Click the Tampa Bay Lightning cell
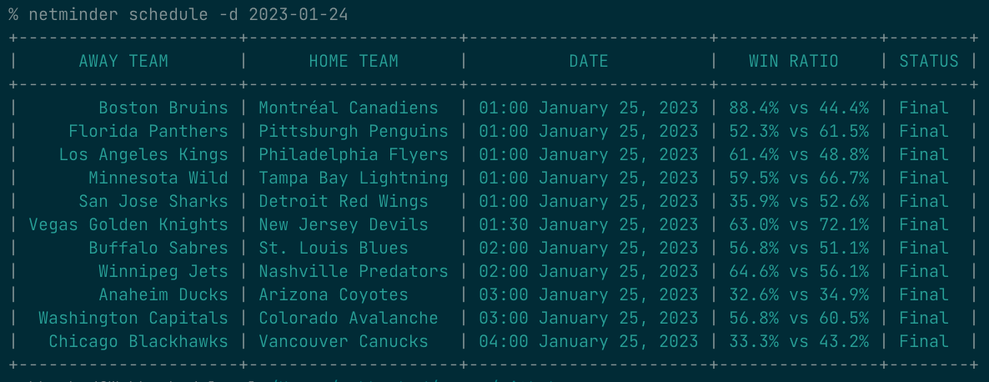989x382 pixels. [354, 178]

----------------------------------------

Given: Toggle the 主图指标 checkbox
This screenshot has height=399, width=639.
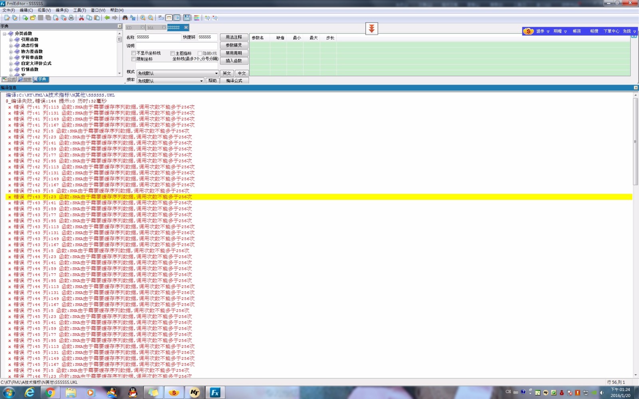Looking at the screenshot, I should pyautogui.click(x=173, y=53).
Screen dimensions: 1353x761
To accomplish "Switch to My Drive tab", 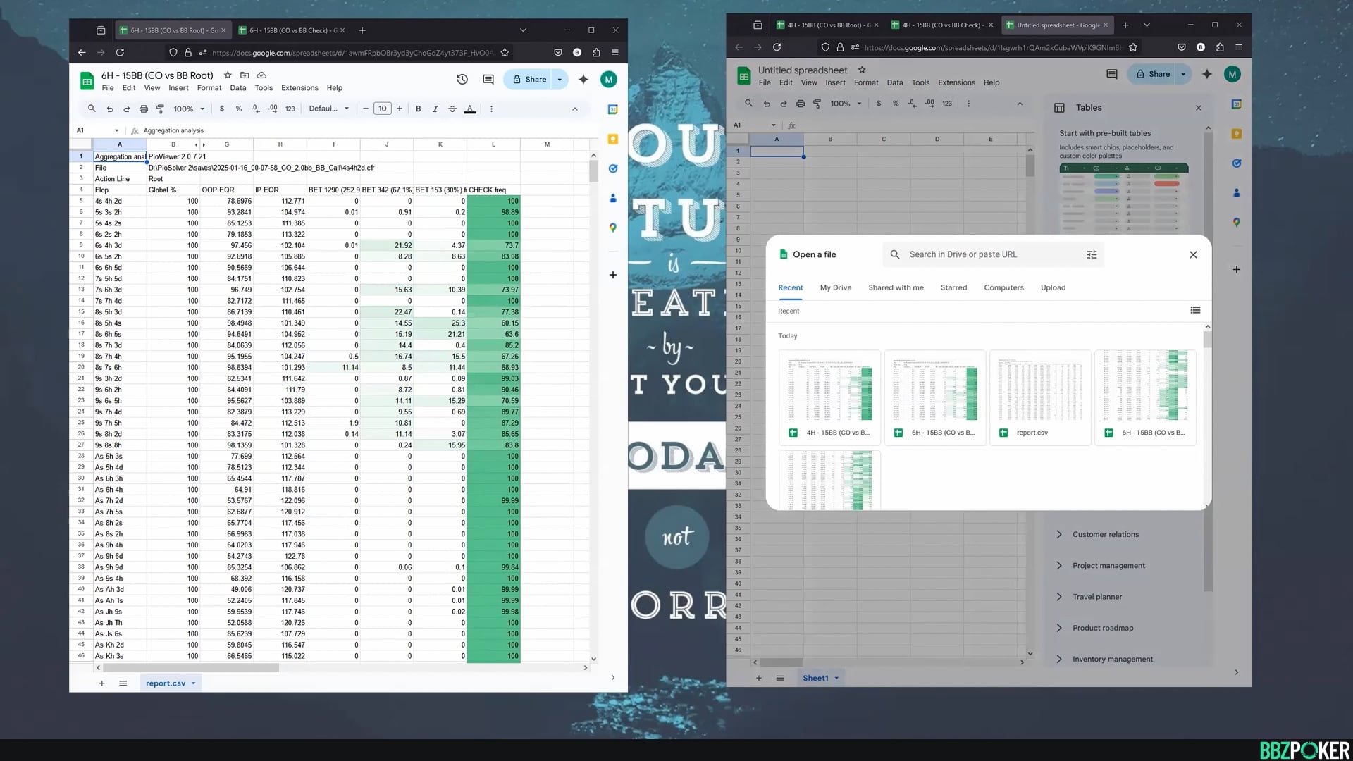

----------------------------------------

> 問題文:
「Given: Toggle the 主图指标 checkbox」を含む行から「to My Drive」を含む行までを、一字一句違えずに書き出してください。解答には画像を含めないでください。

> 本問の解答:
Given: Toggle the 主图指标 checkbox
This screenshot has height=399, width=639.
Looking at the screenshot, I should pyautogui.click(x=173, y=53).
Screen dimensions: 1353x761
To accomplish "Switch to My Drive tab", 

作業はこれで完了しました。